Texto fornecido:
________

A percepção de que se aprende com as mãos é moeda corrente nas corporações de ofício europeias, de origem medieval. Para os Compagnons du Devoir (França), “o conhecimento mora na cabeça, mas entra pelas mãos”. Ou seja, “a inteligência da mão existe” (J. Berger). Segundo os compagnons, o homem teria duas inteligências, uma especulativa e outra prática, por isso tem uma cabeça e duas mãos. Para eles, lógica se aprende resolvendo problemas de torneiras ou encaixes.
Ruminações de serralheiros e carapinas? Nem tanto, pois o filósofo grego Anaxágoras afirmou: “Por ter mãos, o homem é o mais inteligente dos animais”. Ou, se queremos artilharia pesada, que tal Kant, para quem a “mão é a janela da mente”? O papel do lado prático da escola aparece em Montessori e outros, ganhando força na escola de Rudolf Steiner. Infelizmente, a escola foi atropelada pelo peso do academicismo, ficando meio artificial. Foi monopolizada por gente voltada para a “inteligência especulativa”. O uso das mãos sumiu da escola. Com a miragem do “knowledge worker”, ter-se-ia tornado um apêndice subalterno, cuja única função é apertar teclas.

________

Dados fornecidos:
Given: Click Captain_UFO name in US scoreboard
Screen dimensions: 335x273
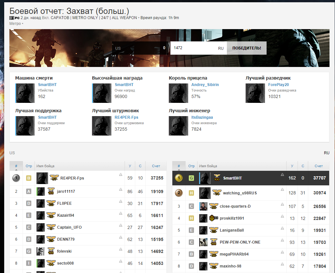Looking at the screenshot, I should click(69, 227).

________

Seu objetivo: Prossiga o texto sobre a inteligência das mãos, começando logo após a última frase apresentada. As linhas acima provêm de uma fonte diferente da do texto.

Resposta à tarefa:
Mas eis que o assunto desperta, com novas roupagens e escoltado pela melhor ciência neurofisiológica. Charles Bell fala da “mão inteligente”. De fato, descobriu-se que a mão se comunica com o cérebro por múltiplos circuitos neuronais, enleando-se promiscuamente com os da inteligência. Ou seja, foi mapeado um acesso privilegiado da mão ao pensamento. Alguns pesquisadores afirmam que, dispondo de um instrumento tão sofisticado e sensível, a mão do homem fez o cérebro evoluir. Aceitemos, pois, como séria a teoria de que aprendemos com as mãos.
Duvidam? Mostre-se a uma pessoa um canivete, de todos os ângulos, com todos os detalhes. Aparentemente, tudo foi visto. Mas, inevitavelmente, virá o pedido: “Deixa eu ver” – levando à cuidadosa manipulação do objeto. Se os olhos já haviam visto tudo, faltava às mãos enxergar.
Diante disso, por que deixa de ser usado na escola esse grande livro-texto que são as mãos?
Aprendemos ao segurar, medir, pesar e desmontar. Aprendemos quando usamos ferramentas, quando resolvemos os mil problemas de construir alguma coisa ou de consertar um aparelho. Não creio que deslindar sujeitos e predicados em Os Lusíadas seja mais educativo do que deduzir logicamente por que a lâmpada não acende. Pesquisar um circuito elétrico, com diagramas e aparelhos de testes, é analiticamente tão denso quanto muito do que se pretende fazer na escola. Além disso, obriga aos múltiplos saltos entre a abstração do circuito no papel e os componentes do circuito de verdade. É assim que se aprende teoria, pendulando entre ela e a prática, num vaivém permanente.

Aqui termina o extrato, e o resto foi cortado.